Brief A —
Answer these questions about the forum post that follows.
(i) How does the author describe their own level of database knowledge?
(ii) What name is given to the primary key constraint on the MASTER table?
(iii) What length is declared for the NAME column?

##### Document segment #####

50

Conceptual question: Are individual queries faster than joins, or: Should I try to squeeze every info I want on the client side into one SELECT statement or just use as many as seems convenient?

TL;DR: If my joined query takes longer than running individual queries, is this my fault or is this to be expected?

First of, I am not very database savvy, so it may be just me, but I have noticed that when I have to get information from multiple tables, it is "often" faster to get this information via multiple queries on individual tables (maybe containing a simple inner join) and patch the data together on the client side that to try to write a (complex) joined query where I can get all the data in one query.

I have tried to put one extremely simple example together:

SQL Fiddle

Schema Setup:

CREATE TABLE MASTER 
( ID INT NOT NULL
, NAME VARCHAR2(42 CHAR) NOT NULL
, CONSTRAINT PK_MASTER PRIMARY KEY (ID)

#####

Brief B — Collect every line of the rows below that contains the word "Click".

##### The input #####

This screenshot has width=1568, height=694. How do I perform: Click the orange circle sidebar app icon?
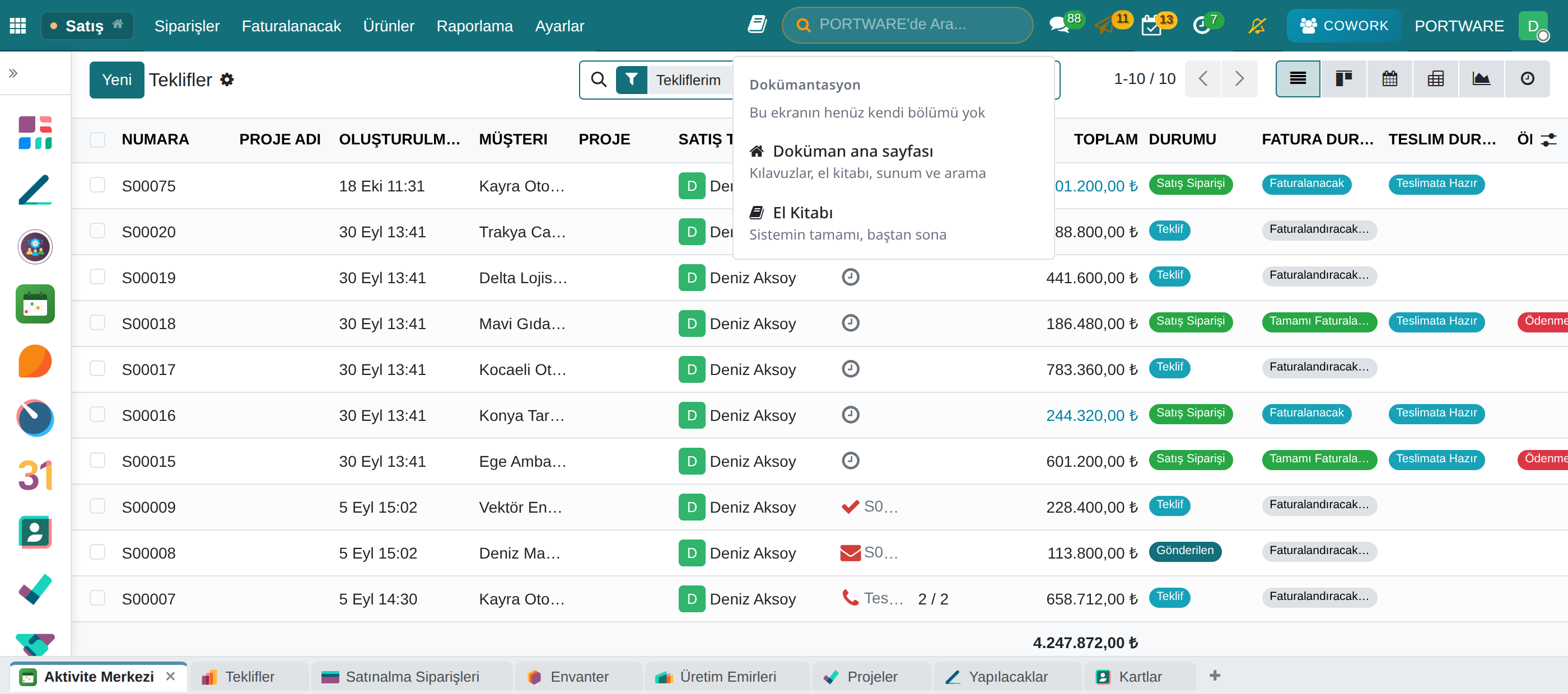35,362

#####
##### The input #####

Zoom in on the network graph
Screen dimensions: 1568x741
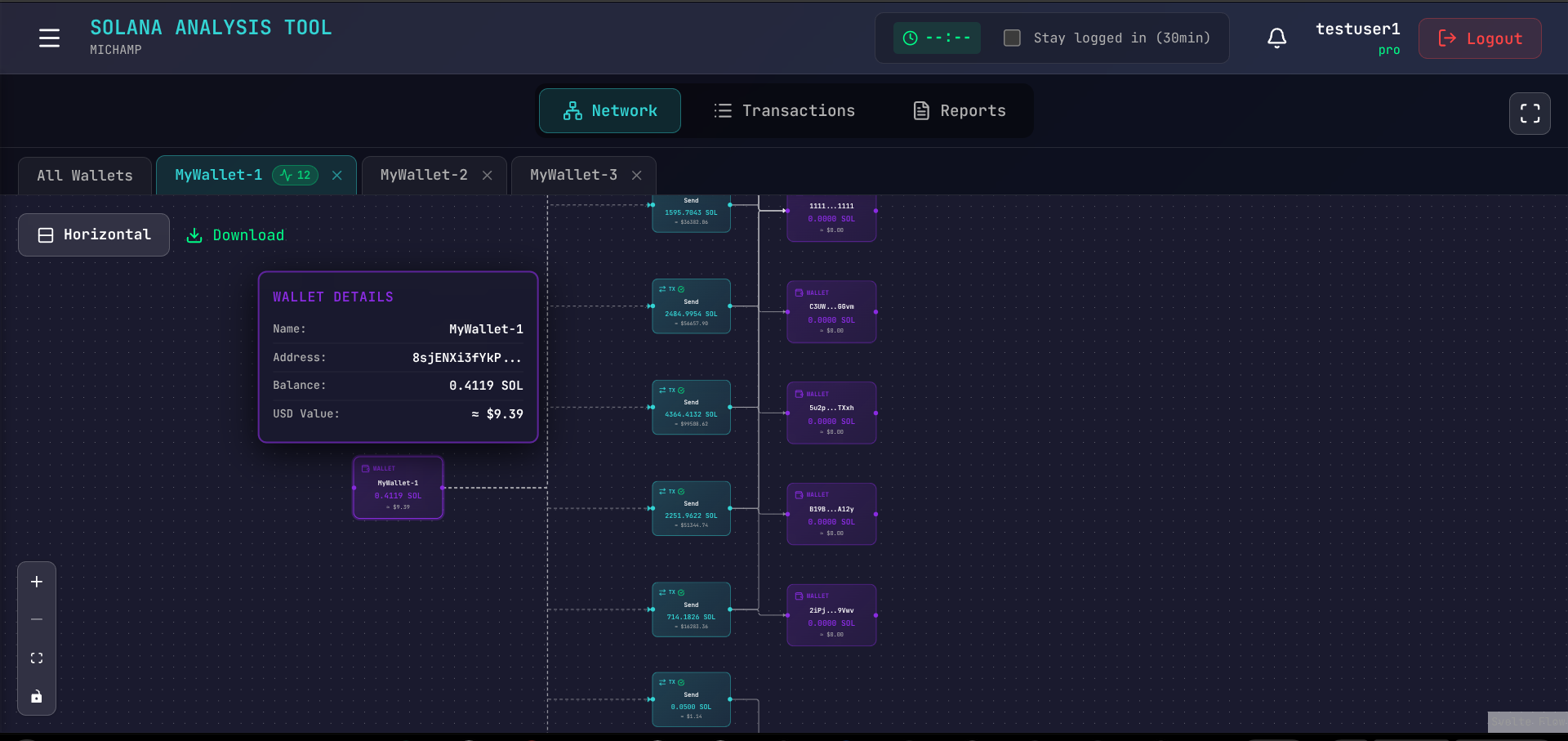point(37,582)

#####
##### The input #####

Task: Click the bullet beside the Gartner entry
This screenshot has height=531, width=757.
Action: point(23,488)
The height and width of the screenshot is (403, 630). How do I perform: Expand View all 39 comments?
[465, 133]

#####

Written solution A —
(i) The author says they are not very database savvy.
(ii) PK_MASTER
(iii) 42 characters (VARCHAR2(42 CHAR))

Written solution B —
This screenshot has width=1568, height=694. How do I perform: Click the orange circle sidebar app icon?
Task: Click the bullet beside the Gartner entry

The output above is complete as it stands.